● **DIRECTIONS FOR THIS TASK**: Only an exact copy of the records below will serve as the answer.

● **TASK INPUTS**:
Segment Open
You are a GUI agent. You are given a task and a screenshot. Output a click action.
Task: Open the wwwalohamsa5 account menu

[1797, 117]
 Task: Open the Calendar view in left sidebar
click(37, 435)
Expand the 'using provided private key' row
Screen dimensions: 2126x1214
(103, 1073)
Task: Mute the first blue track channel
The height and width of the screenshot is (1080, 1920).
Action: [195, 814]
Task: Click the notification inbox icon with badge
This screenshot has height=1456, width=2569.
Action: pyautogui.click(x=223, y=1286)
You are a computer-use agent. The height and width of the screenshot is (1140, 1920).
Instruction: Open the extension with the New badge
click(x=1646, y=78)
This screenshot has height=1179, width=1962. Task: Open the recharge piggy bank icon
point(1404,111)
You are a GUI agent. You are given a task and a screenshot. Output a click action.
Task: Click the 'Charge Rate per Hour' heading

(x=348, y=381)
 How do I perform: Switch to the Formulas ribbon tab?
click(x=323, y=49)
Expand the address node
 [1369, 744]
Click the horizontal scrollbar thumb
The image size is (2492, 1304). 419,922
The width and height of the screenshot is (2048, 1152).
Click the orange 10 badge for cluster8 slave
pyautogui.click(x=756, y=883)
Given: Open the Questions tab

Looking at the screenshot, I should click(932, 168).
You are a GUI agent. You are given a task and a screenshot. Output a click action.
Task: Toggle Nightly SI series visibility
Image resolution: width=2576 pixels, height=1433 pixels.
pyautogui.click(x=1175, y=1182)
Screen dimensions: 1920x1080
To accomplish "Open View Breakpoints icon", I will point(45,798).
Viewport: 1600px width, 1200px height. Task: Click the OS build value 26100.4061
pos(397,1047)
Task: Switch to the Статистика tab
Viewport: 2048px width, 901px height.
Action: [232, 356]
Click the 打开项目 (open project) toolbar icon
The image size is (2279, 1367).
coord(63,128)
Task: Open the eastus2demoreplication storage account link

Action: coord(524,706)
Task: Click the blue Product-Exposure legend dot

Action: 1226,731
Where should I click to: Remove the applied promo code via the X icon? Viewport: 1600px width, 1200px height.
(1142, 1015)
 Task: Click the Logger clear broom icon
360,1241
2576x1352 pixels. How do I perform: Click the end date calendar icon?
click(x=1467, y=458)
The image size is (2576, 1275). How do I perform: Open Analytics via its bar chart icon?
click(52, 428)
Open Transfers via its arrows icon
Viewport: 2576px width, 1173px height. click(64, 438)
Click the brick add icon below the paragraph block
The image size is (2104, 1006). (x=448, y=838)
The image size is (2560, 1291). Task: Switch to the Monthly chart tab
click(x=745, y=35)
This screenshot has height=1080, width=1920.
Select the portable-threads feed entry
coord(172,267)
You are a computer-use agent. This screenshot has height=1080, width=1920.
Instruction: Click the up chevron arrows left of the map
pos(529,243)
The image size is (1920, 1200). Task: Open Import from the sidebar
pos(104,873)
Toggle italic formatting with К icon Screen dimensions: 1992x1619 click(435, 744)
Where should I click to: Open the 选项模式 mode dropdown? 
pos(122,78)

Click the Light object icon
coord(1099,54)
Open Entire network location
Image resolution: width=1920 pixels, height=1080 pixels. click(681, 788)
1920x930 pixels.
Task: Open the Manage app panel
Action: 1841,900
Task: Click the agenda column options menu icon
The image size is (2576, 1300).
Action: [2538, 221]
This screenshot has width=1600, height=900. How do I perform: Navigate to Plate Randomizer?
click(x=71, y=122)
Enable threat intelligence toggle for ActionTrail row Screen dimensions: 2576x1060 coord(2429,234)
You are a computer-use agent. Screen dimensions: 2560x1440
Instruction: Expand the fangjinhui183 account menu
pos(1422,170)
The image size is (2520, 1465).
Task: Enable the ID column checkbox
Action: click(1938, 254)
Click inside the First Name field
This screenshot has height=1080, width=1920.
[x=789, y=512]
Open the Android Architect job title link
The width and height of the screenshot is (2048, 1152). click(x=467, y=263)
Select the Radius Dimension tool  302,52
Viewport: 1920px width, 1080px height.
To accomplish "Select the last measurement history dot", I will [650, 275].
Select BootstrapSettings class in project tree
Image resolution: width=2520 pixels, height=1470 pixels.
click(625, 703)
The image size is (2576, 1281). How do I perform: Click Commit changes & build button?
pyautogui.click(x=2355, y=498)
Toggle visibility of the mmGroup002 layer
Segment Closed
● **OUTPUT BELOW**:
You are a GUI agent. You are given a task and a screenshot. Output a click action.
Task: Open the wwwalohamsa5 account menu

[1797, 117]
 Task: Open the Calendar view in left sidebar
click(37, 435)
Expand the 'using provided private key' row
Screen dimensions: 2126x1214
(103, 1073)
Task: Mute the first blue track channel
The height and width of the screenshot is (1080, 1920).
Action: [195, 814]
Task: Click the notification inbox icon with badge
This screenshot has height=1456, width=2569.
Action: pyautogui.click(x=223, y=1286)
You are a computer-use agent. The height and width of the screenshot is (1140, 1920).
Instruction: Open the extension with the New badge
click(x=1646, y=78)
This screenshot has height=1179, width=1962. Task: Open the recharge piggy bank icon
point(1404,111)
You are a GUI agent. You are given a task and a screenshot. Output a click action.
Task: Click the 'Charge Rate per Hour' heading

(x=348, y=381)
 How do I perform: Switch to the Formulas ribbon tab?
click(x=323, y=49)
Expand the address node
 [1369, 744]
Click the horizontal scrollbar thumb
The image size is (2492, 1304). 419,922
The width and height of the screenshot is (2048, 1152).
Click the orange 10 badge for cluster8 slave
pyautogui.click(x=756, y=883)
Given: Open the Questions tab

Looking at the screenshot, I should click(932, 168).
You are a GUI agent. You are given a task and a screenshot. Output a click action.
Task: Toggle Nightly SI series visibility
Image resolution: width=2576 pixels, height=1433 pixels.
pyautogui.click(x=1175, y=1182)
Screen dimensions: 1920x1080
To accomplish "Open View Breakpoints icon", I will point(45,798).
Viewport: 1600px width, 1200px height. Task: Click the OS build value 26100.4061
pos(397,1047)
Task: Switch to the Статистика tab
Viewport: 2048px width, 901px height.
Action: [232, 356]
Click the 打开项目 (open project) toolbar icon
The image size is (2279, 1367).
coord(63,128)
Task: Open the eastus2demoreplication storage account link

Action: coord(524,706)
Task: Click the blue Product-Exposure legend dot

Action: 1226,731
Where should I click to: Remove the applied promo code via the X icon? Viewport: 1600px width, 1200px height.
(1142, 1015)
 Task: Click the Logger clear broom icon
360,1241
2576x1352 pixels. How do I perform: Click the end date calendar icon?
click(x=1467, y=458)
The image size is (2576, 1275). How do I perform: Open Analytics via its bar chart icon?
click(52, 428)
Open Transfers via its arrows icon
Viewport: 2576px width, 1173px height. click(64, 438)
Click the brick add icon below the paragraph block
The image size is (2104, 1006). (x=448, y=838)
The image size is (2560, 1291). Task: Switch to the Monthly chart tab
click(x=745, y=35)
This screenshot has height=1080, width=1920.
Select the portable-threads feed entry
coord(172,267)
You are a computer-use agent. This screenshot has height=1080, width=1920.
Instruction: Click the up chevron arrows left of the map
pos(529,243)
The image size is (1920, 1200). Task: Open Import from the sidebar
pos(104,873)
Toggle italic formatting with К icon Screen dimensions: 1992x1619 click(435, 744)
Where should I click to: Open the 选项模式 mode dropdown? 
pos(122,78)

Click the Light object icon
coord(1099,54)
Open Entire network location
Image resolution: width=1920 pixels, height=1080 pixels. click(681, 788)
1920x930 pixels.
Task: Open the Manage app panel
Action: 1841,900
Task: Click the agenda column options menu icon
The image size is (2576, 1300).
Action: [2538, 221]
This screenshot has width=1600, height=900. How do I perform: Navigate to Plate Randomizer?
click(x=71, y=122)
Enable threat intelligence toggle for ActionTrail row Screen dimensions: 2576x1060 coord(2429,234)
You are a computer-use agent. Screen dimensions: 2560x1440
Instruction: Expand the fangjinhui183 account menu
pos(1422,170)
The image size is (2520, 1465).
Task: Enable the ID column checkbox
Action: click(1938, 254)
Click inside the First Name field
This screenshot has height=1080, width=1920.
[x=789, y=512]
Open the Android Architect job title link
The width and height of the screenshot is (2048, 1152). click(x=467, y=263)
Select the Radius Dimension tool  302,52
Viewport: 1920px width, 1080px height.
To accomplish "Select the last measurement history dot", I will [650, 275].
Select BootstrapSettings class in project tree
Image resolution: width=2520 pixels, height=1470 pixels.
click(625, 703)
The image size is (2576, 1281). How do I perform: Click Commit changes & build button?
pyautogui.click(x=2355, y=498)
Toggle visibility of the mmGroup002 layer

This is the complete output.